Keywords: Intramedullary Osteosclerosis, tibia, excisional biopsy.
Intramedullary osteosclerosis of the tibia is a lesser-known entity with only a few cases reported in literature. [1, 2] Although the clinical, radiological and histopathological features are well recognized, the treatment of such patients remains unclear.
We present an uncommon case of osteosclerosis of bilateral tibia presenting as vague pain in both the legs, confirmed by ruling out other causes clinically, radiologically and on biopsy. The patient was treated surgically by excision of the sclerotic bone segment, which relieved the patient off her symptoms.

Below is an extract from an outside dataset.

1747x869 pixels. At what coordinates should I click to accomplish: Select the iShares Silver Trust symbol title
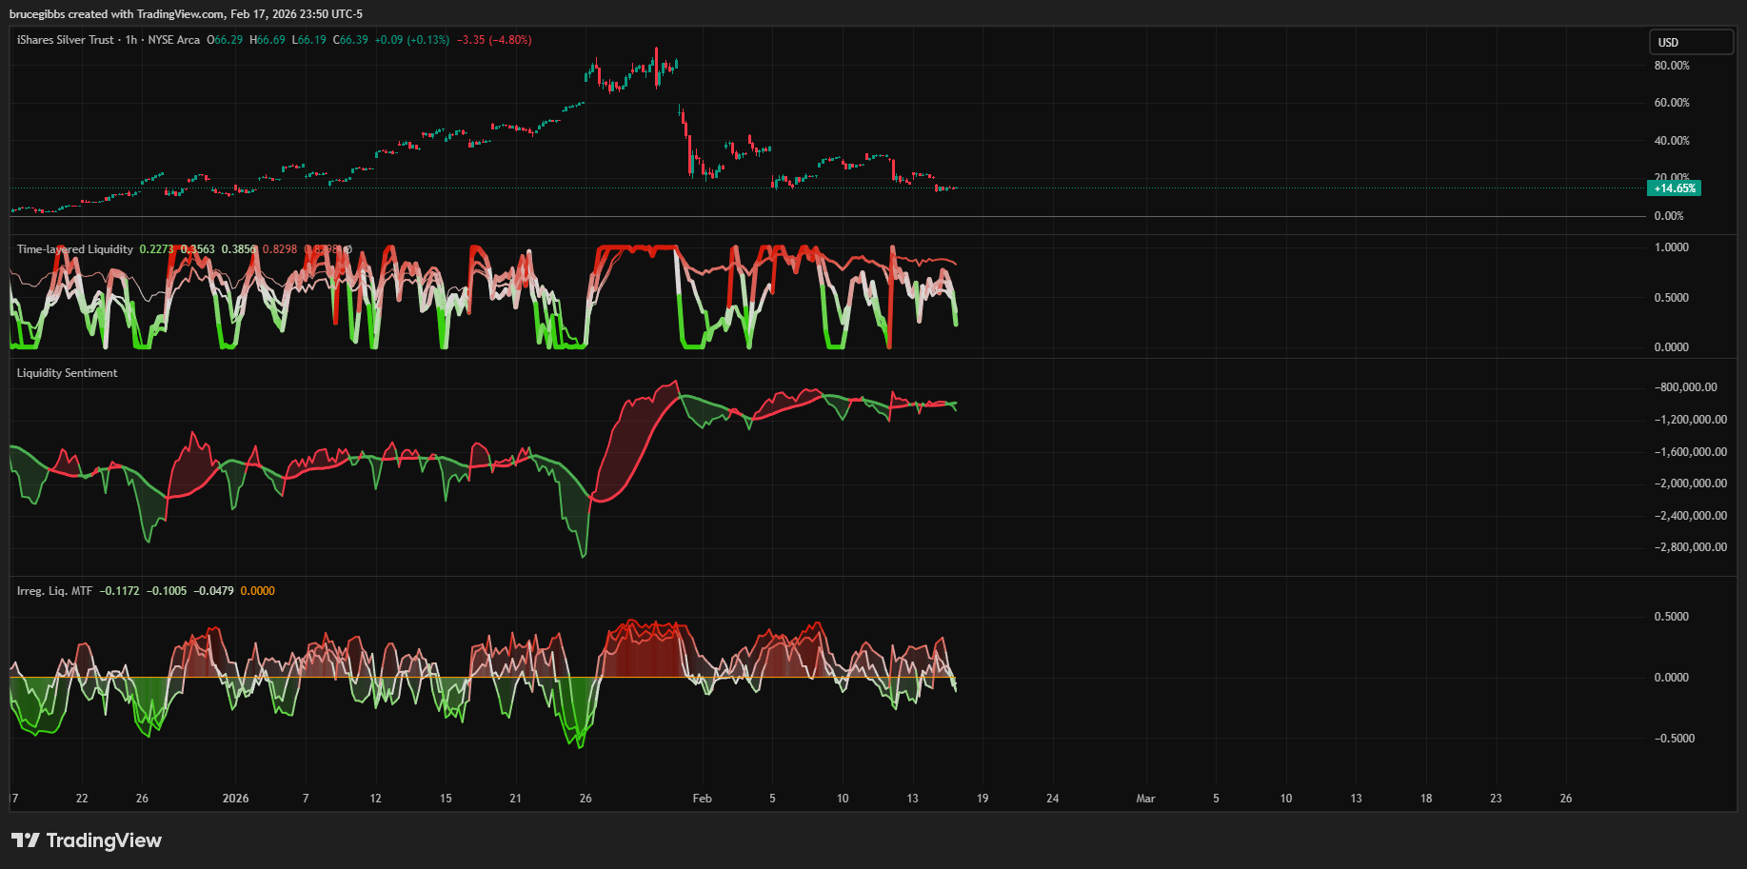click(x=65, y=40)
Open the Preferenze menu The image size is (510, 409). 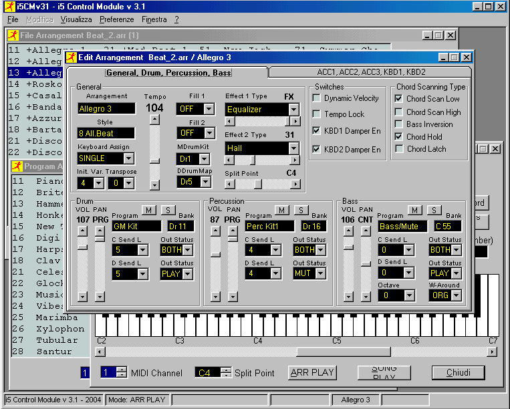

A 38-year-old female presented to our hospital with complains of pain over the left leg of 8 months duration. The pain aggravated on exertion and at night and was not relieved by analgesic use. The patient gave no history of trauma, running or other athletic activities, fever, weight loss, back and groin pain or any other co-morbid conditions. Local examination revealed tenderness over the shin bilaterally with no palpable swelling or skin changes. Hip and spine examination were within normal limits. Peripheral pulsations were well felt and there was no neural deficit. Laboratory findings were as follows: Hemoglobin-10.7 g/dl, TLC – 8.2 x 103 / μl (N 64%, L 28.9%, M 6.4%, E 0.5%, B 0.2%), C-reactive protein – 1.36 mg/L, Erythrocyte sedimentation rate – 33 mm/hr, Serum blood Glucose – 102 gm/dl, Serum Calcium, Serum. PO4, Serum Alkaline Phosphate, Serum. Vitamin D3 and Serum Parathyroid were all within normal limits. Radiographs (Fig. 1) showed cortical thickening at the mid-diaphyseal region of both the legs, left more than right with no periosteal reaction. There was no visible fracture, osteolysis or soft tissue shadow. CT scan (Fig. 2) and MRI (Fig. 3) imaging on a 1.5 T machine revealed cortical thickening and near complete obliteration of marrow cavity at the mid-diaphyseal level of the tibia. An open biopsy was performed on the left leg and approximately 1.5 x1.5 cms bone block removed from medial surface of the tibia and sent for biopsy; which was suggestive of osteonecrosis. The patient had 90% relief of symptoms following biopsy and was started on analgesics. On 8 months follow-up, the patient continued to have about 90% pain relief in the left leg, however had now developed symptoms on the opposite side. An excisional biopsy was planned on the right tibia. Intra-operatively, the site showed sclerosis of the cortex with complete obliteration of the medullary canal. A cortical window was made and excision of the sclerotic segment was performed. The continuity of the medullary canal was restored by drilling proximally and distally (Fig.1&4) Histopathological findings revealed normal trabecular pattern with features of osteonecrosis. The patient had no operative complications and the wounds healed well. Complete relief of symptoms was noted in the right leg within 48 hours of surgery. The patient continued to have mild pain in the left leg, however it did not restrict her activities.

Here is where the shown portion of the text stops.